Submitted: Fri, 11 Oct 2002 05:30:48 -0700

Message number: 14 (previous: 13, next: 15 up: Index)

Sorry for my delay in responding to Sidney's request for Requirements that
flow from astrometric accuracy.  My old, comfortable workstation was swapped
for a new, gee-whiz Linux box, and I am showing my age.  Resistance is
futile: I must learn to point-and-click, and to retro-engineer that which
is intuitive to the plastic-pocket-protector software folks.  All that pain
and agony suffered in the basement of 950 N. Cherry 25 years ago is lost.
I must have missed the funeral announcement for the Unix command line.

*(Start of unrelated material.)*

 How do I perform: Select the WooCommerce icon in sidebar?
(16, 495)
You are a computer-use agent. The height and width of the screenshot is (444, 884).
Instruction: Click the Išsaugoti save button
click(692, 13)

In my (humble) opinion, the utter failure of USNO folks (and a few others)
to derive engineering requirements from astrometric accuracy was the
tombstone of the FAME satellite.  We (self included) never did figure out how
many milliarcseconds of astrometric dispersion could be traced to a 0.01 change
in the Strehl ratio, for example.  Indeed, I still do not know how to
do this calculation.  The final death throes of FAME included attempts to
limit the asymmetric Zernike's of a fixed Strehl ratio, and the opticians
laughed at us for the obvious reason.  I wasted a year worrying about
diffraction limited polychromatic PSFs derived from Zemax analysis and their
sub-pixel phase contribution to the systematic astrometric error.  Those were
the Dark Years.

I look forward to working with the NOAO and other folks worrying the
engineering side of LSST.  The old adage that you can't get good
astrometry from crummy images is still true, but the impact of "good"
and "crummy" are TBD.  At FAME, the internal version was "don't do anything
that we can't model", and that is not overly far from what will happen
in the astrometric pipeline.  The only premise that comes to mind is that
we need to have as few free parameters to describe the metrics of a single
CCD at any given time, and the fewer terms in the temporal and pointing
behavior of the positions of the CCDs in the focal plane, the better.

As noted before, I am trying to sign up to worrying about (and probably
simulating) such problems in the near future.  The fall-back position
is that we will do as good a job as we can given whatever telescope
and detector system is delivered.  The challenge is to come up with finite
Requirements that could make it better.  Sign me up!